There was a time when Irish women’s golf got huge coverage and names such as Philomena Garvey, Kitty MacCann and later Mary Gorry, Claire Hourihane and Mary McKenna were household names from Malin Head to Skibbereen.
Mary McKenna is still a household name in golfing circles but one wonders what the name recognition factor would be for Paula Grant, Mary Doyle or Danielle McVeigh, or for 2016 Curtis Cup stars Maria Dunne and Olivia Mehaffey or even our Olympians Leona Maguire and Stephanie Meadow.
Post Rio, it’s possible that the names Leona and Stephanie will ring a bell with the sports nuts and the young girls they are inspiring to fly the flag.

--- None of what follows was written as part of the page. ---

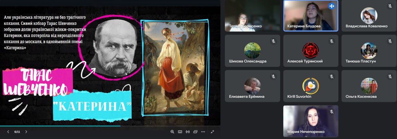
Task: Advance to the next slide
Action: (26, 132)
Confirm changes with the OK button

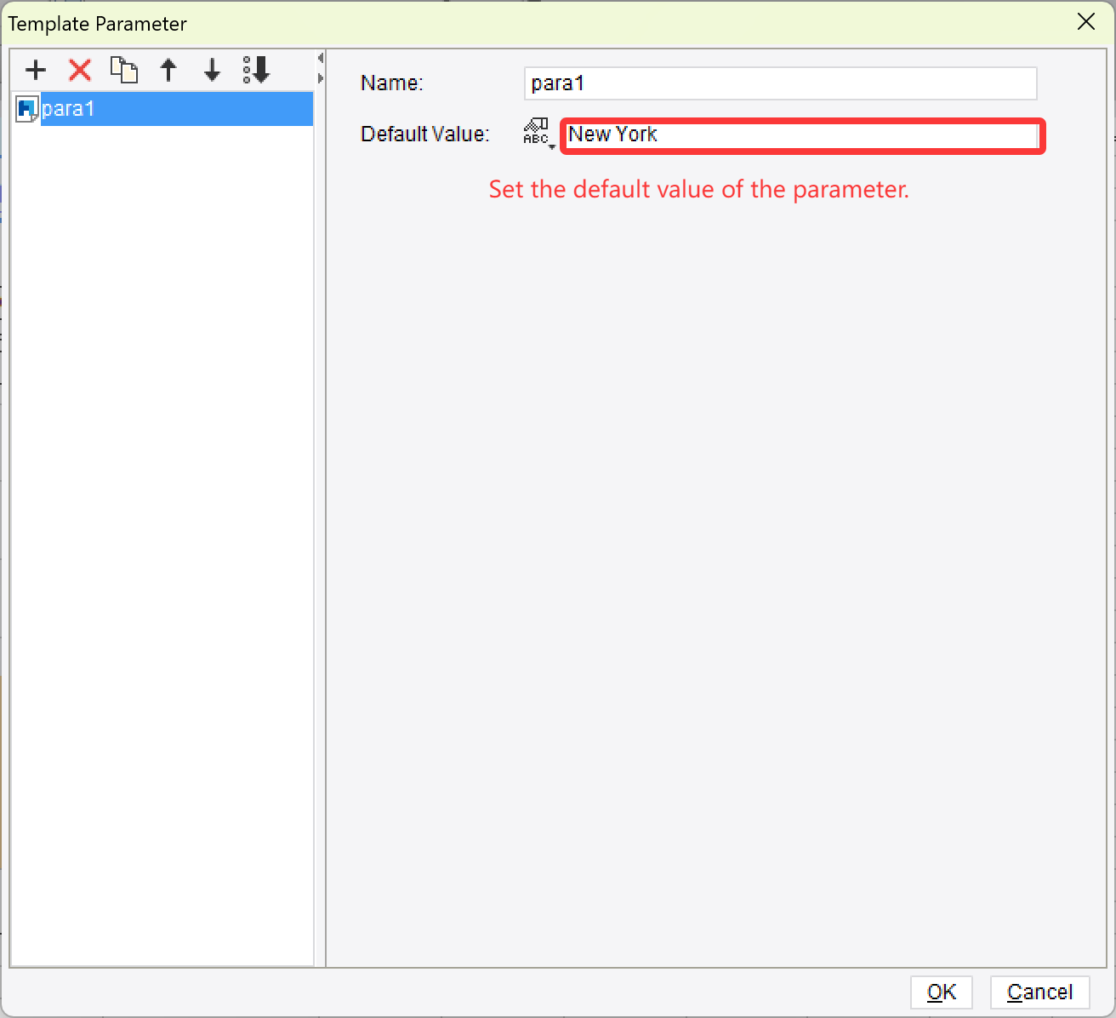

A former president of the Irish Ladies Golf Union, Miss McKenna is thrilled to see how Irish women’s golf has blossomed competitively over the past 20 years.
With Leona Maguire firmly established as world amateur No 1, Olivia Mehaffey the No 5 [she's now No 3] and Stephanie Meadow making in-roads on the LPGA Tour, things are on the up.
It’s dream stuff considering that Ireland won the Ladies Home Internationals in 1901 and 1907 and didn’t win again until 1980.
We’ve won four more since then — 1986 and three in row from 2002 to 2004. But incredibly, given the high standards, investment and a wealth of top players, success is still hard to achieve. Media coverage is still a hard sell
Just a few weeks ago the Irish Girls’ team won the Home Internationals for the first time. But while Leona is now about to join Stephanie in the professional ranks and more Irish girls are taking up the game than ever, Mary McKenna has a bee in her bonnet.
No only did RTE struggle to be on the ball with mentions of big Irish performances in the women’s majors — coverage of the domestic game continues to fade — but Rory McIlroy intensely annoyed McKenna with his comments at The Open.
The four time maior winner from Co Down said he didn’t feel it was up to him to “grow the game”, even though we are in an era when golf needs its biggest stars to go that extra mile.
“I didn't get into golf to try and grow the game,” McIlroy said at Royal Troon. “I got into golf to win championships and win major championships.”
McIlroy elaborated on his comments the following day, saying he felt he did his bit and improved lives by giving to children’s charities.
“Look, again, the next generation can play golf if they want or they don’t,” he said. “It won't make me any less happy.”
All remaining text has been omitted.